> _REQUIREMENTS_
• A. Using the chat excerpt on app testing, decide whether each statement agrees with it: (i) Jest requires metro bundling. (ii) Appium is the front-end that provides the API for interacting with the UI. (iii) The unit testing is open source. Answer yes or no for each, quoting the deciding words.
• B. Report every line of the rows that contains the string "height", copying each line in full.

> _PASSAGE PROVIDED_

"""

Nothing fine-grained, but it's a good automated way to navigate through the app and make sure the full system (front-end and back-end) is working properly.
We combine this with unit testing (which is not open source yet). I'd like to get something like jest's snapshots going as well, but that'll have to be made from scratch, since jest requires metro bundling, which takes several minutes for our app and is a real pain.
@jeaye thanks for the report
Am I right in understanding that http://webdriver.io is for testing the Web frontend and Appium for the Mobile frontend?
@pesterhazy Sort of. Appium is the back-end which talks to the emulator. wdio is the front-end which provides the API for interacting with the UI. There are a few options for front-end libraries, with mostly the same UI, but they will all talk to Appium.
Finding docs for getting all of that going, especially with ClojureScript, was not straightforward. I have some blog posts on it, as well as using promesa for the async tests, in the works.
So you need http://webdriver.io even when you're testing an iOS/Android app?

"""

Element lookup records
"""

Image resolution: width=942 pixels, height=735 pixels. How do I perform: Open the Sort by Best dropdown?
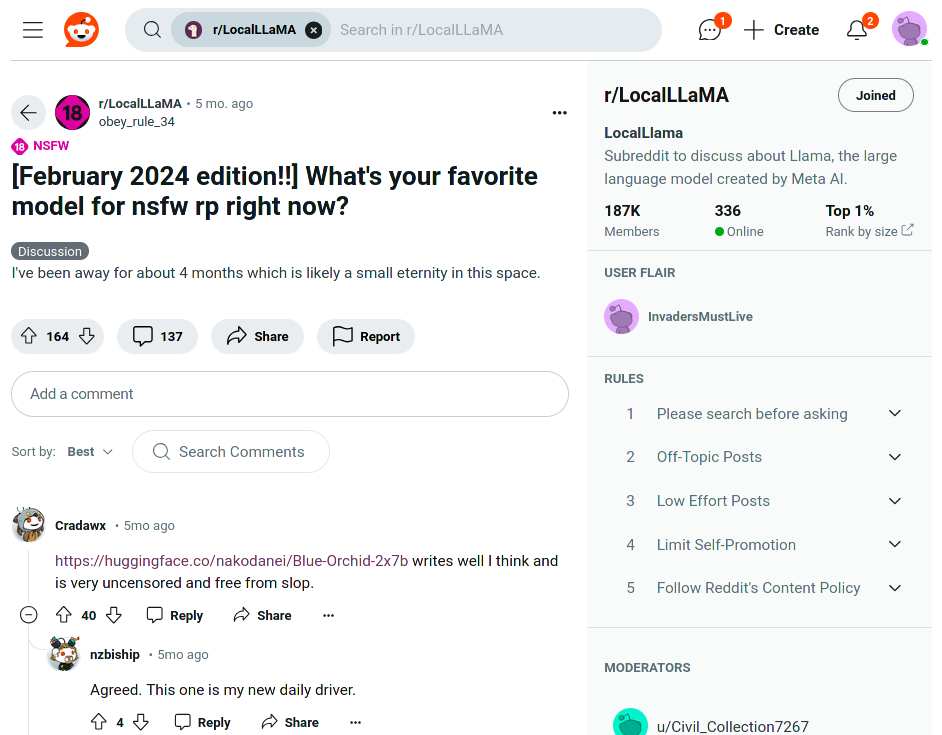click(x=90, y=452)
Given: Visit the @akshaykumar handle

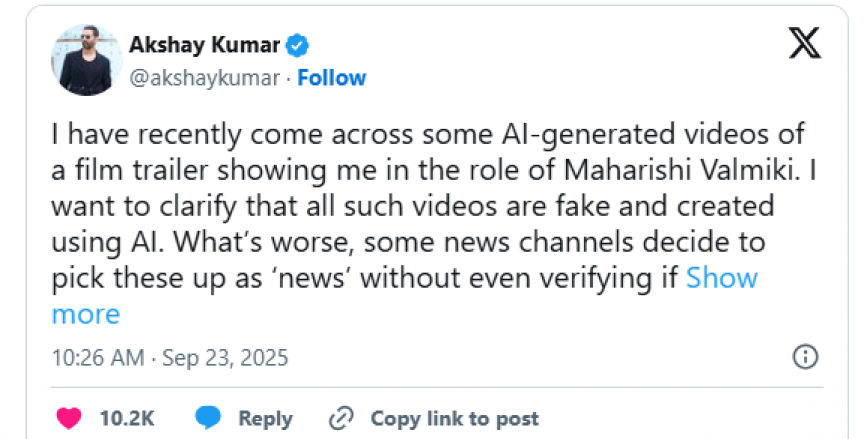Looking at the screenshot, I should pos(204,78).

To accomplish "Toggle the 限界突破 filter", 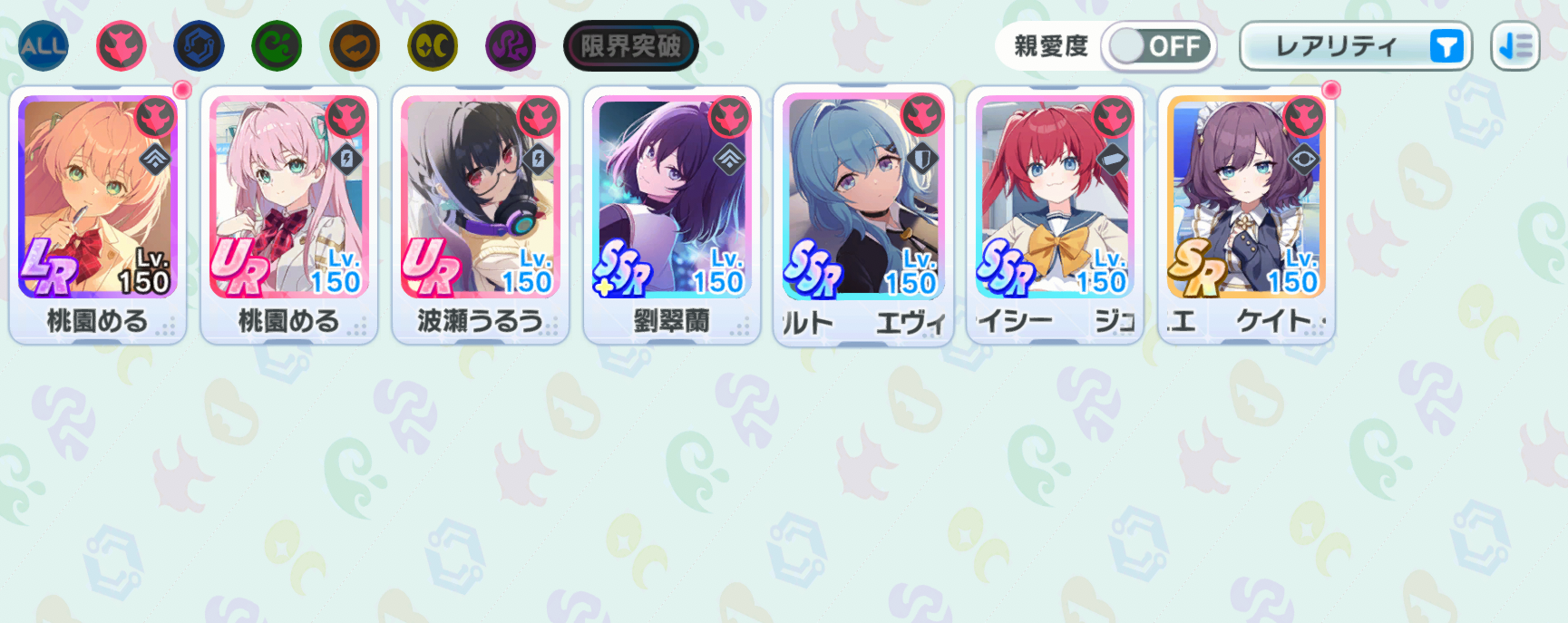I will pos(631,45).
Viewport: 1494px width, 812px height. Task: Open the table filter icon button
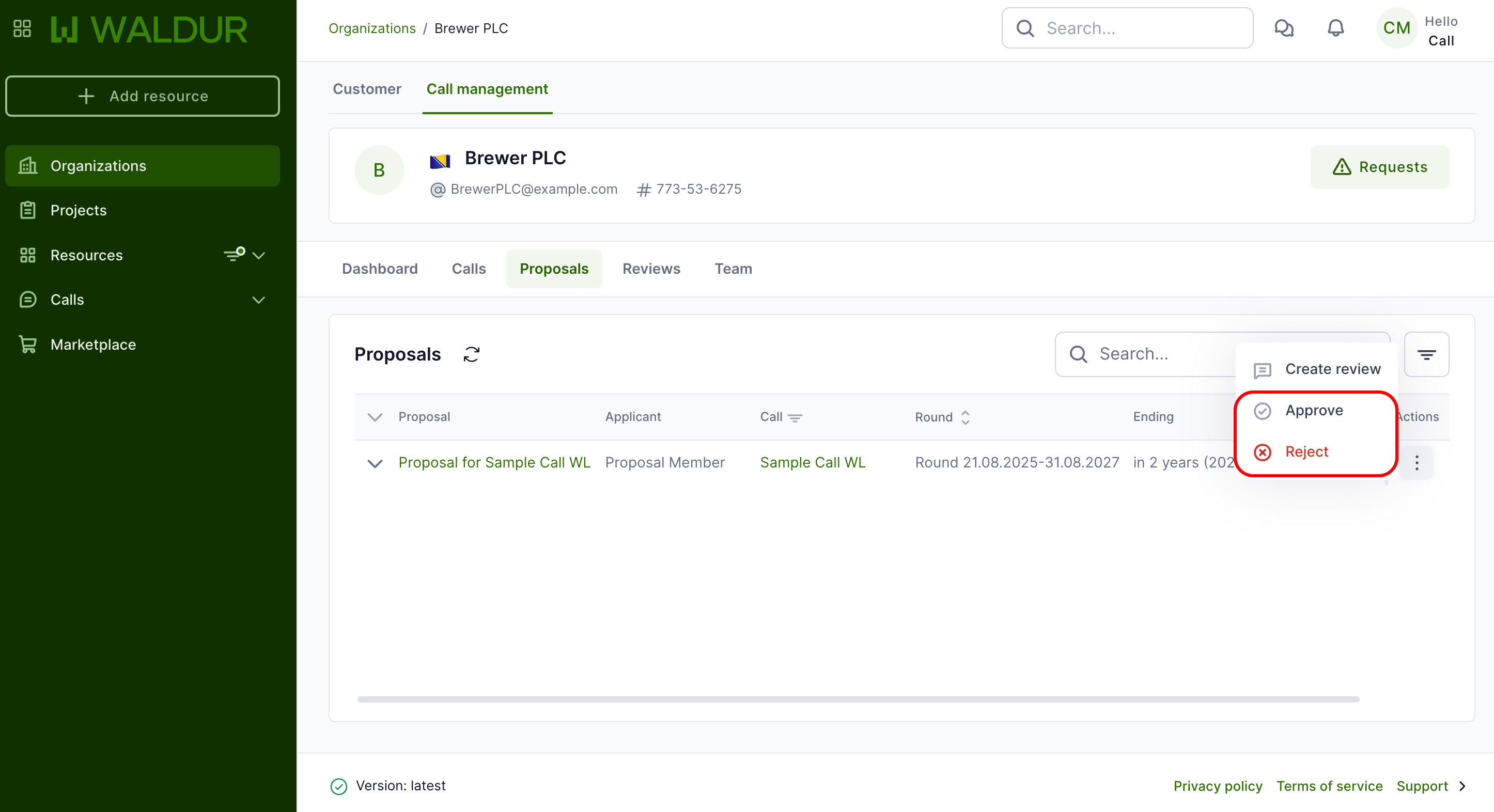(x=1426, y=354)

"""

> _RESPONSES TO THE EXERCISE_
• A.
(i) Yes: "since jest requires metro bundling"
(ii) No: "Appium is the back-end which talks to the emulator."
(iii) No: "(which is not open source yet)"

• B.
Image resolution: width=942 pixels, height=735 pixels. How do I perform: Open the Sort by Best dropdown?
Viewport: 1494px width, 812px height. Task: Open the table filter icon button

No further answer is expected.